3. Кардинальные изменения произошли в отраслевой структуре российской занятости. В период реформ доля работающих в сфере услуг достигла 60% общей численности занятых (один из самых высоких показателей среди всех стран с переходной экономикой. Именно сектор услуг, как правило, генерирует нестандартные рабочие места. Оговоримся, однако, что этот структурный сдвиг был практически полностью достигнут за счет абсолютного сокращения занятости в сфере материального производства (свыше 10 млн. человек), тогда как прирост занятости непосредственно в сфере услуг не слишком значителен (примерно 2-3 млн. человек). Так что масштабы реальной "передислокации" рабочей силы из вторичного сектора в третичный были довольно небольшими.
4. Своеобразная черта российского опыта — резкое сокращение рабочего времени в период реформ. В первой половине 1990-х годов среднее количество дней, отработанных в промышленности, уменьшилось почти на целый месяц, что сопоставимо с переходом в СССР в начале 1960-х годов с шестидневной рабочей недели на пятидневную. Только в этом случае сокращение рабочего времени было реальным, а не "счетным", как в те годы (тогда продолжительность рабочей недели, измеренная в часах, не изменилась, поскольку одновременно с переходом на пятидневную рабочую неделю семичасовой рабочий день был заменен восьмичасовым).
Сокращению рабочего времени в России способствовали как институциональные, так и экономические факторы.

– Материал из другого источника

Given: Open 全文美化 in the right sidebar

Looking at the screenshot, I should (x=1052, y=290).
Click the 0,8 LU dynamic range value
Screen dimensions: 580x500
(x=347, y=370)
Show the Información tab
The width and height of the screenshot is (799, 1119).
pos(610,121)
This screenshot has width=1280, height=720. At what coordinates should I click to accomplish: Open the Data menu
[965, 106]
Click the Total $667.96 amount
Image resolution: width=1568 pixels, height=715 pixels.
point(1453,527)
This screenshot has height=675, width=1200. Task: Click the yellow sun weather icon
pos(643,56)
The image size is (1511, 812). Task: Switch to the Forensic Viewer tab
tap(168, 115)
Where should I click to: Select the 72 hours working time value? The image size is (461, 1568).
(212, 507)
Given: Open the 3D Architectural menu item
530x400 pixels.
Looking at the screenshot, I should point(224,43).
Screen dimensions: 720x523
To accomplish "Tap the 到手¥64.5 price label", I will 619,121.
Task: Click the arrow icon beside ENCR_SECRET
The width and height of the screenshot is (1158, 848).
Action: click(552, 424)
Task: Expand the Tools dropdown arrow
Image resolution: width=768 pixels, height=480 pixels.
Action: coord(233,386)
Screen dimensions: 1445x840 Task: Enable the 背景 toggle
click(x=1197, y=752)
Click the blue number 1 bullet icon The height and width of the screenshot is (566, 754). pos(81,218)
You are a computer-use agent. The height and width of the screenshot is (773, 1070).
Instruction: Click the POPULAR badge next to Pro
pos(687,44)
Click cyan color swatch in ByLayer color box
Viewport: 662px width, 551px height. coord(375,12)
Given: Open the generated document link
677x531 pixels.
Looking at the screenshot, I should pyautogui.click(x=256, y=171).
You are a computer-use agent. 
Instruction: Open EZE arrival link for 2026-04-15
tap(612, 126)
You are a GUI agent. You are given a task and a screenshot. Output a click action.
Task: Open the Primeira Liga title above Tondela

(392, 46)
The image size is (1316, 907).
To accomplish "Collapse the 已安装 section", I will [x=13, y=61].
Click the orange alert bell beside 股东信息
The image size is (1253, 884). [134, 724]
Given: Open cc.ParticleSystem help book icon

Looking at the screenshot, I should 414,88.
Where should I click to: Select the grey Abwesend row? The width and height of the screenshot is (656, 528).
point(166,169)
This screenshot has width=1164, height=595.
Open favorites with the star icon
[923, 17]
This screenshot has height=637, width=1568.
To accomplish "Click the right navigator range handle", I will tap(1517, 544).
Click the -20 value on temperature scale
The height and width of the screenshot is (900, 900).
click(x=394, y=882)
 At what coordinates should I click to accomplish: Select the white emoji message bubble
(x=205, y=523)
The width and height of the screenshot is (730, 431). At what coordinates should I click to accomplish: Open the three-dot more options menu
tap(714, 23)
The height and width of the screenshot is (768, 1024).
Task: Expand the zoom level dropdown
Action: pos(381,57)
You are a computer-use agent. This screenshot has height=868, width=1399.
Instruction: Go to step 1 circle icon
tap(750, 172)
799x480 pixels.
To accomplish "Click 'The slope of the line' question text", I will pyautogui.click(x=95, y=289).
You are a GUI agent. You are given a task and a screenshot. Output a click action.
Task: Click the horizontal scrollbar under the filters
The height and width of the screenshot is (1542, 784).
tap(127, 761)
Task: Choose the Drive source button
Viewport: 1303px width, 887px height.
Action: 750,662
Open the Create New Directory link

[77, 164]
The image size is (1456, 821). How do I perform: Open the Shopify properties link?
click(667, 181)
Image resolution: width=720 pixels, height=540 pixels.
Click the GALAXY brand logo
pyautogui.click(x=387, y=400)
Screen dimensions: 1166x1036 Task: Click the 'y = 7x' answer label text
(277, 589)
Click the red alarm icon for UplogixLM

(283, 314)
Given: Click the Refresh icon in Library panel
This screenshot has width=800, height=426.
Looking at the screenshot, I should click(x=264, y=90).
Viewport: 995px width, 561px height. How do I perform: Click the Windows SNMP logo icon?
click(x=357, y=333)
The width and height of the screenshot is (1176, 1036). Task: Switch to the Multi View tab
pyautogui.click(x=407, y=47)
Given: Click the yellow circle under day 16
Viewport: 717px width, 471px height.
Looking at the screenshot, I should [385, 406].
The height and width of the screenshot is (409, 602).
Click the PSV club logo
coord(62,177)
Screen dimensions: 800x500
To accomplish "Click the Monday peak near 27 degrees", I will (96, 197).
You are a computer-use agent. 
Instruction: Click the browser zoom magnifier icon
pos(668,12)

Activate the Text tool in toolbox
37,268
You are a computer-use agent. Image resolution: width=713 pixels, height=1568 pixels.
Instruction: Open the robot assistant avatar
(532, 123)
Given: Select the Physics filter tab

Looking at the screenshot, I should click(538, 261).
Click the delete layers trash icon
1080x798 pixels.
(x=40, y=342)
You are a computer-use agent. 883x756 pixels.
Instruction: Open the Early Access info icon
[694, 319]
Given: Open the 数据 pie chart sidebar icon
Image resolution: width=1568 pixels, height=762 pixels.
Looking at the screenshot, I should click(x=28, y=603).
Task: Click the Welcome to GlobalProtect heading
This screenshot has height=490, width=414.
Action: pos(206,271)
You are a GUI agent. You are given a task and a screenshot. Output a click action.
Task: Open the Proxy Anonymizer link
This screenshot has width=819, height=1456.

На рубеже 1980-1990-х годов была законодательно уменьшена продолжительность стандартной рабочей недели (с 41 до 40 часов), увеличена минимальная продолжительность отпусков (с 18 до 24 рабочих дней), появились общенациональные "каникулы" в начале января и в начале мая, был резко расширен круг занятых с льготными режимами рабочего времени. Позднее к этому добавились административные отпуска, и вынужденные переводы сотрудников на работу в режиме неполного рабочего времени, к которым стали активно прибегать предприятия, находившиеся в тяжелом экономическом положении.
И хотя начиная с середины 1990-х годов средняя продолжительность рабочего времени в российской экономике несколько возросла (на 4%),она остается намного ниже, чем до начала реформ. Это контрастирует с ситуацией в странах Центральной и Восточной Европы, где показатели рабочего времени по сравнению с дореформенным периодом практически не изменились.
5. "Визитной карточкой" российского рынка труда стали разнообразные "атипичные" способы адаптации — работа в режиме неполного рабочего времени и вынужденные административные отпуска, вторичная занятость и занятость в неформальном секторе, задержки заработной платы и теневая оплата труда, натуральная оплата и производство товаров и услуг в домашних хозяйствах населения. Как правило, именно указанные механизмы принимали на себя первый удар, тогда как адаптация в более устоявшихся формах происходила позднее, приобретая благодаря этому более сглаженный характер.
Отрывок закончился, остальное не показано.